Hungarian Foreign Minister Péter Szijjártó (L) and his Ethiopian counterpart Demeke Mekonnen
Migration must not be managed, but stopped, and the best way to do this is to improve conditions in the countries of origin, and cooperation between Hungary and Ethiopia is part of this, the Hungarian Minister of Foreign Affairs and Trade emphasized in Addis Ababa on Tuesday. Péter Szijjártó was on a visit in Ethiopia where he held talks with Ethiopian Deputy Prime Minister and Foreign Minister Demeke Mekonnen, Trade Minister Gebremeskel Chala, and Education Minister Berhanu Nega, among others.
The minister stated that the causes of migration have become increasingly serious globally over the past year, which has led to an increase in immigration pressure in Europe, and that the continent’s response measures have “failed.”

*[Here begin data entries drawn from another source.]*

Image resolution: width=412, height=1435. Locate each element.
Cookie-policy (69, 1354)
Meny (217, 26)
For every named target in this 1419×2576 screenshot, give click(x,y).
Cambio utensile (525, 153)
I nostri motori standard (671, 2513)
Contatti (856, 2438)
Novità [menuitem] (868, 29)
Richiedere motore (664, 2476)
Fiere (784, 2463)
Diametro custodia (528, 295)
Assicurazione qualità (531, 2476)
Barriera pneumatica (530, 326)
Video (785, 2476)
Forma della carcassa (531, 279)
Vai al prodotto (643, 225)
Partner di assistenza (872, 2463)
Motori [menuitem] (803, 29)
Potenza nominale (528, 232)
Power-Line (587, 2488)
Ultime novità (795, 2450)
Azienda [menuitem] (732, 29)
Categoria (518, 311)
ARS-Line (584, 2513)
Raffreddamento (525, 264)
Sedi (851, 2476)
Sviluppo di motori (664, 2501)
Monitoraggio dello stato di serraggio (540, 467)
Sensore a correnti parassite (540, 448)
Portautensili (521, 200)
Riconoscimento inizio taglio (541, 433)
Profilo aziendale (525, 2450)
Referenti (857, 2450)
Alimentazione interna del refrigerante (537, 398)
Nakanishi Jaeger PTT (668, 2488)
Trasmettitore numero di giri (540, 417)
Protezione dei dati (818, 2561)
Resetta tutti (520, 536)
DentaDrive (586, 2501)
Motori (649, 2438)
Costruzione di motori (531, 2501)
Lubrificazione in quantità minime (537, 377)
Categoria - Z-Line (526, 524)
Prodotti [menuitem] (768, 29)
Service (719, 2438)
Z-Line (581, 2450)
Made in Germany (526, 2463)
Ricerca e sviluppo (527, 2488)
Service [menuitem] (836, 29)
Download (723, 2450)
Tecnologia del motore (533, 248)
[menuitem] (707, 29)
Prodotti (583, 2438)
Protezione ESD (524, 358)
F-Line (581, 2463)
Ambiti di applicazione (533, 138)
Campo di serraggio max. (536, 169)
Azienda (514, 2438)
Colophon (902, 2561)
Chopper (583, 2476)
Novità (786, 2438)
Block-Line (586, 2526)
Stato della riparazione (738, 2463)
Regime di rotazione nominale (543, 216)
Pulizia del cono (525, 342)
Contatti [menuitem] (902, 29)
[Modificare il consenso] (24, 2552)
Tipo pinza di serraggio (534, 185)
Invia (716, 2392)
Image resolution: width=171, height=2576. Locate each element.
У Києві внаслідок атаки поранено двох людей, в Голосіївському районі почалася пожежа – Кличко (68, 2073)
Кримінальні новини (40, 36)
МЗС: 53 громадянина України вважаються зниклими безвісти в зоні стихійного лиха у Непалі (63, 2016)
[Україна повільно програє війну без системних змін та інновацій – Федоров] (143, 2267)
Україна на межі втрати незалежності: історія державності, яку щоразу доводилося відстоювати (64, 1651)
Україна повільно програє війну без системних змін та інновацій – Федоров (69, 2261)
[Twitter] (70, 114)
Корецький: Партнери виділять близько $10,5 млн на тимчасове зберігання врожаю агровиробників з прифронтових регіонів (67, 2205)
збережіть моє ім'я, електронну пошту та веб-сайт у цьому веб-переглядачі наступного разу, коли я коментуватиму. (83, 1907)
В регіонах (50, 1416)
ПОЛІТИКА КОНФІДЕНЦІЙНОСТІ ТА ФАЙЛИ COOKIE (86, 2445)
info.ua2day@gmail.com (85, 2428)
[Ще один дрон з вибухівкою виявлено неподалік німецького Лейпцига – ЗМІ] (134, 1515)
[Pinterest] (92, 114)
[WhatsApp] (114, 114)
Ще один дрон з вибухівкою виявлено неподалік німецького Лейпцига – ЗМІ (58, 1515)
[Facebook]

“Instead of being able to protect itself from migratory pressures, Europe’s policies in Brussels are inspiring new waves of migration, and cooperation with African countries that are able and willing to keep young people who are key to the future of their countries at home is therefore particularly important,” he underlined.
He pointed out that Ethiopia has done a lot to achieve this goal in the recent past, and the Hungarian government is also working with the East African country to create the conditions for as many people as possible to stay in the country, so that they do not have to leave for Europe and risk their lives on the dangerous journey. The minister warned that
Africa’s population is growing at an extraordinary rate. If we do not help African countries retain their own populations, Europe will face migration pressures in the coming years that will be virtually unmanageable.”
Szijjártó praised bilateral cooperation in higher education, and said that Hungary has so far provided university scholarships to fifty Ethiopian students a year, but in view of increased interest, this number will be doubled from next year.
He stressed that
Hungarian companies are also playing an important role in the development of Ethiopian agriculture, so that the sector can provide people with sufficient quantities and quality of food.
Hungarian companies are also involved in the country’s digitalization, which also contributes to the modernization of the economy and thus ensuring the conditions for local employment. “To this end, we are concluding an economic cooperation and double taxation agreement with the Ethiopian government,” he added.
The minister also inaugurated the Youth Counseling Center for disadvantaged youth, for the establishment of which Hungary has provided the Ethiopian Catholic Church with a grant of around 160 million forints (EUR 430,000).
Szijjártó stressed in his speech at the opening ceremony that the center provides programs for young people who want to leave their home country, thereby helping them to stay there and giving those who have already left the country the opportunity to return home.